The show opened with Kurihara’s laissez-faire interpretation of the fantastical elements within Jansson’s illustrations. Sheer black tulle, delicate and witchlike, floats over harlequin prints featuring Jansson’s self-portrait. Tao's palette—a mix of fuchsia and sepia-tones—recalls the retro veneer of the Moomins television show. Tailored jackets, some playfully misshapen through ruching, edge on Edwardian. When it comes to pattern mixing, Kurihara emerges as a libertine. She harmonises florals, gingham, and polka dots to conjure the idyllic meadowscapes and whimsical narratives of Jansson's world, paying homage to the Finnish backdrops that shaped the Moomins' universe.
Daisuke Yamada’s feathered headdresses nod more literally to the themes of adventure and independence in the book. Raven-black feathers, arranged in dramatic arcs, mimic birds frozen mid-flight, transforming the models into otherworldly creatures plucked from mythical realms. Tao’s collaboration with Patrick Shoes offers a quick tether to reality. Sensible lace-ups reminiscent of children’s school shoes balance the dramatic balloon sleeves and flared shoulders of her silhouettes.
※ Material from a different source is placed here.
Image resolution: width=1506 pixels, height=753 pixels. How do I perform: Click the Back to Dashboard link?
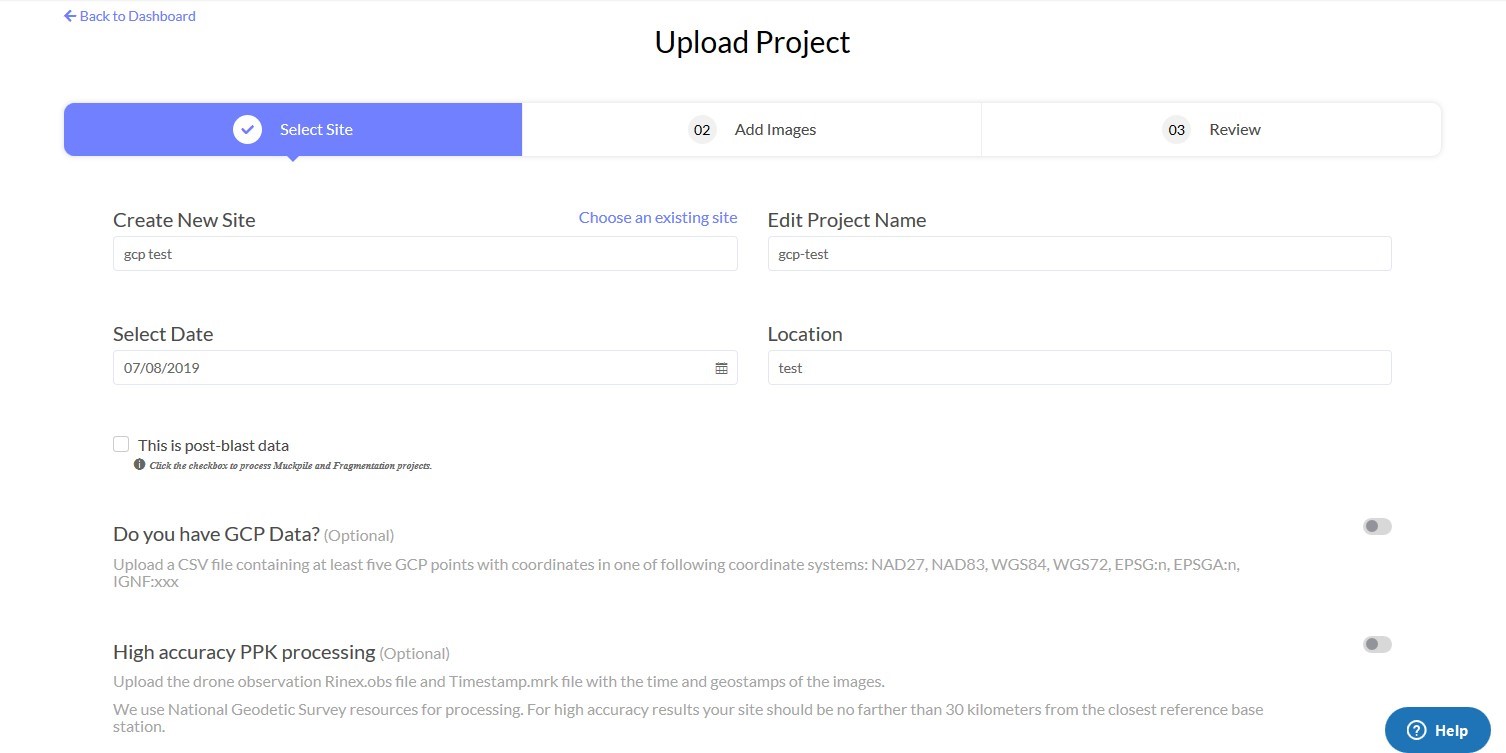pyautogui.click(x=130, y=16)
A patchwork babydoll maxi combines embellished florals, broderie anglaise and cotton, recalling Tao’s practice of mixing mediums, as seen in her widely celebrated 2007 ready-to-wear collection featuring up-cycled wedding dresses and bedcovers. A series of all-white ensembles are crowned with more abstract headpieces, these ones resembling deconstructed clouds or mangled halos. They reintroduce Tao’s leitmotif of innocent femininity, first glimpsed in her 2005 debut label as Rei Kawakubo and Junya Watanabe’s protégé.
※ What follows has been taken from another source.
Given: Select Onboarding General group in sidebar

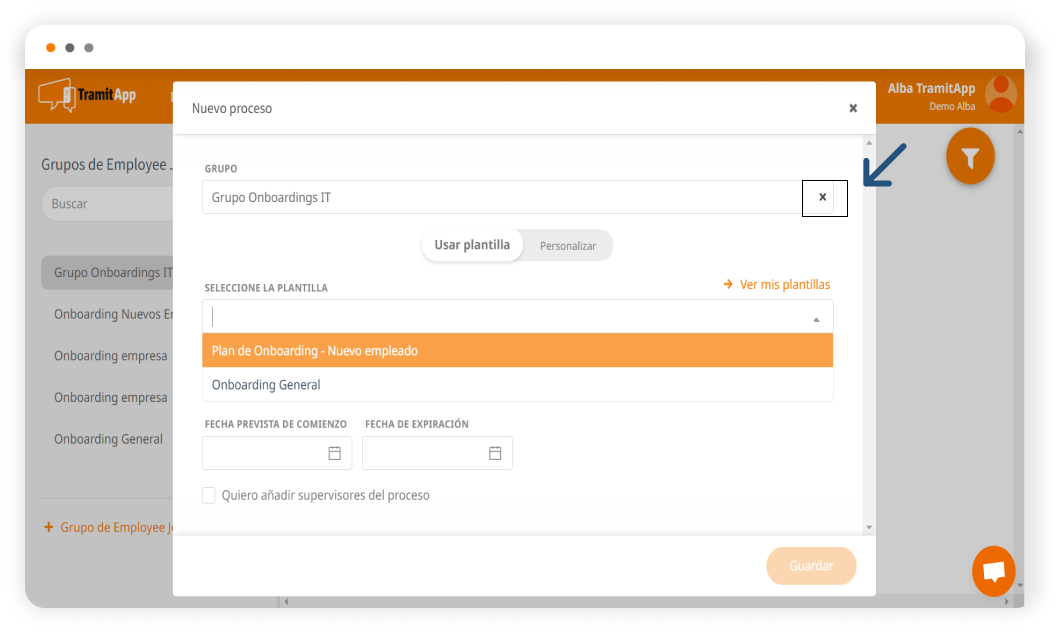Looking at the screenshot, I should click(108, 439).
The final looks appear in a cellophane-like fabric, polka-dot printed with Jansson's portrait and layered with smoke-toned and magenta ruffles. Tao's silhouettes grow bolder and more abstract here, with forms verging on the nonsensical. Exaggerated hips and shoulders define some pieces, while others adopt trapezoidal shapes, each silhouette augmented by asymmetrical ruching. Excessive folds and pleats are draped as tulle skirts that cascade with sculptural flair. A deliberate play of contrasting palettes also reveals itself: cool-white blouses offset riotous black fabric in an effort to merge the dreamlike with the structural. Flowing powder-blue skirts, held up by sashes draped over the shoulder, close the show on a surreal note, with the final models gliding down the runway as if drifting atop storm clouds. In this final moment, Tao reminds us that fashion is the most compelling when elusive, nostalgic, and unapologetically complex.